The Oklahoma City Thunder have the smallest arena in the NBA, it’s certainly old and it was time for a new home.
Plans have been finalized for a new $900 million arena in downtown Oklahoma City that will lock the Thunder into the city until 2050. Mayor David Holt announced.
“For fifteen years, the Thunder has been proud to help transform Oklahoma City and increase the tremendous pride our citizens have in their community,” Thunder President Kelly Bennett said in a statement. “We now have an opportunity to build on this progress, enhance our status as a true Premier League city, continue to grow our economy and secure the long-term future of the Thunder. We look forward to continuing our partnership with Mayor Holt.” City Council members and forward-thinking business and civic leaders in our community. Together we can create an arena that stands as a landmark achievement in Oklahoma City’s ongoing renaissance.
Thunder’s ownership reaches 50 million dollars. However, the bulk of that arena will be funded by a continuation of the one-cent sales tax — for another six years — that must be approved by voters. On Dec. 12, the city will hold a special election on the tax, which will require a simple majority to pass.
Supporters say there is no new tax to fund the arena because it is an existing tax extension. This plan has been accompanied by reactionsAnd opponents of the tax have a clear argument to make, “Why should taxpayers help fund an arena for billionaires who own a team?” The group bought the Thunder – then the Seattle Super Sonics – for $350 million and moved them to OKC. Forbes currently values this franchise at $1.9 billion.

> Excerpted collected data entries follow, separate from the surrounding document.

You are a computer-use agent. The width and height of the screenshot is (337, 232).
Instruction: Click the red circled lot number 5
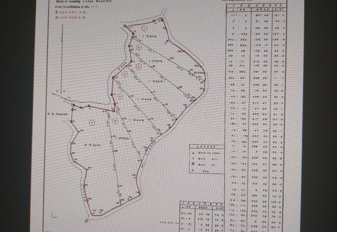point(120,96)
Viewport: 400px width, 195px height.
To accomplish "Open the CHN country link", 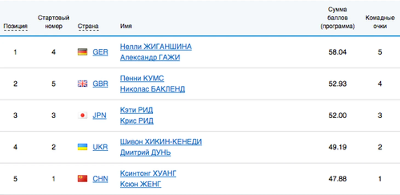I will tap(100, 179).
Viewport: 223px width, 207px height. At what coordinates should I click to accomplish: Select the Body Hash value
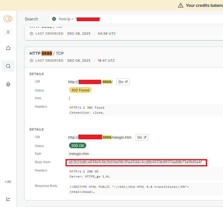pos(135,162)
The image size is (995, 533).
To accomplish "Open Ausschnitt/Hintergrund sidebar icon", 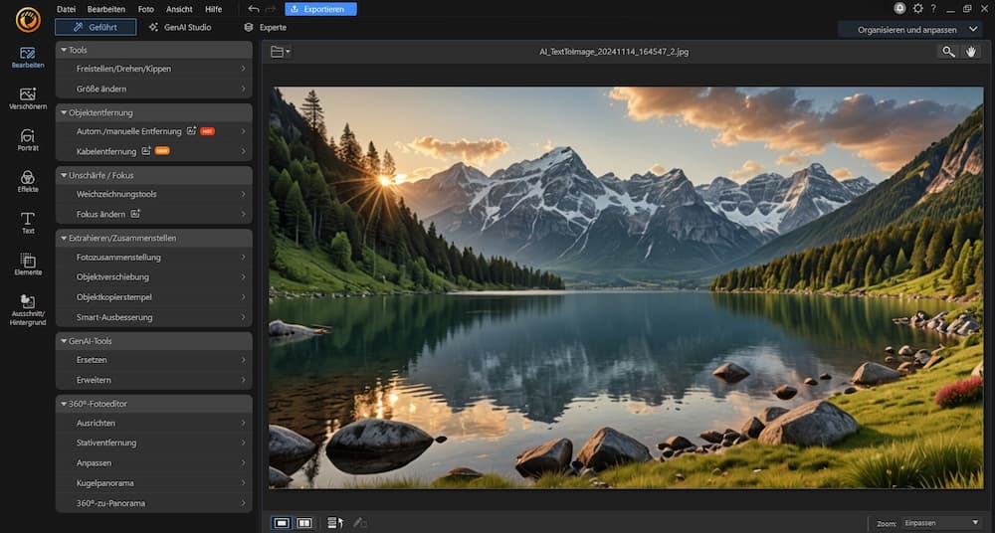I will pos(28,305).
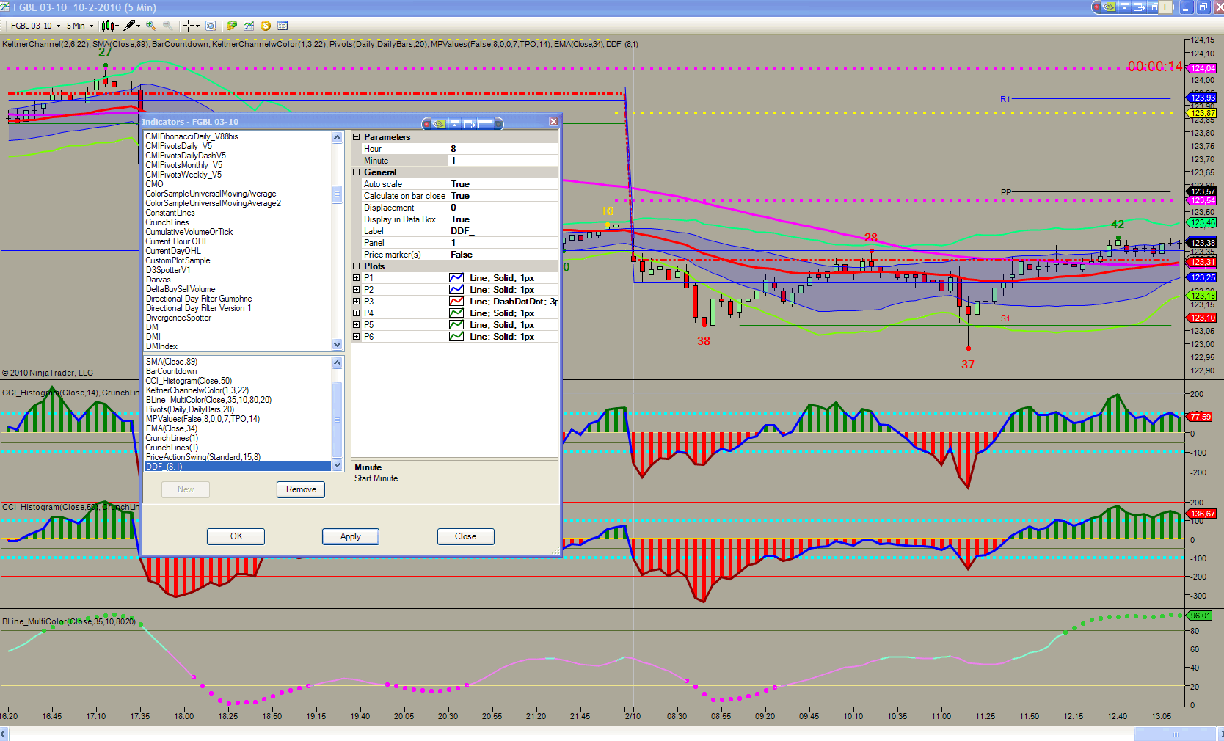
Task: Select the red P3 plot color swatch
Action: coord(456,302)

While Holt praised the Thunder’s ownership contribution — “It’s also worth noting that the team’s $50 million donation is a first in City history, and this commitment to this community is deeply appreciated” — The Oklahoman noted This ownership adds 5.5 percent of costs, while other new NBA arenas saw a much higher ownership share. In Milwaukee, ownership accounts for 33 percent of Fiserv’s community fees. Pistons Ownership put up 67 percent of the funding for Little Caesars Arena, and Sacramento owner Vivek Ranadeo put up 51 percent of the cost of Golden Center 1, now the home of the Kings. (Steve Ballmer is footing the entire bill for the new $2 billion Intuit Dome that houses the Clippers, but it’s unfair to compare other owners to Ballmer in terms of wealth or willingness to spend.)
The Thunder aren’t looking to raise stock and exit one of the NBA’s smallest markets, they’re investing in it — that’s important. As Thunder is very popular in the city. Add in the Thunder’s economic boost to downtown, and the fact that it’s not a new tax per se, but a continuation of an existing tax, may sway a majority of voters to support the plan. Politicians in OKC are smart enough not to put this sweeping measure on the ballot without polls showing them it’s very likely to pass.
But it will be in the hands of Oklahoma City voters in December.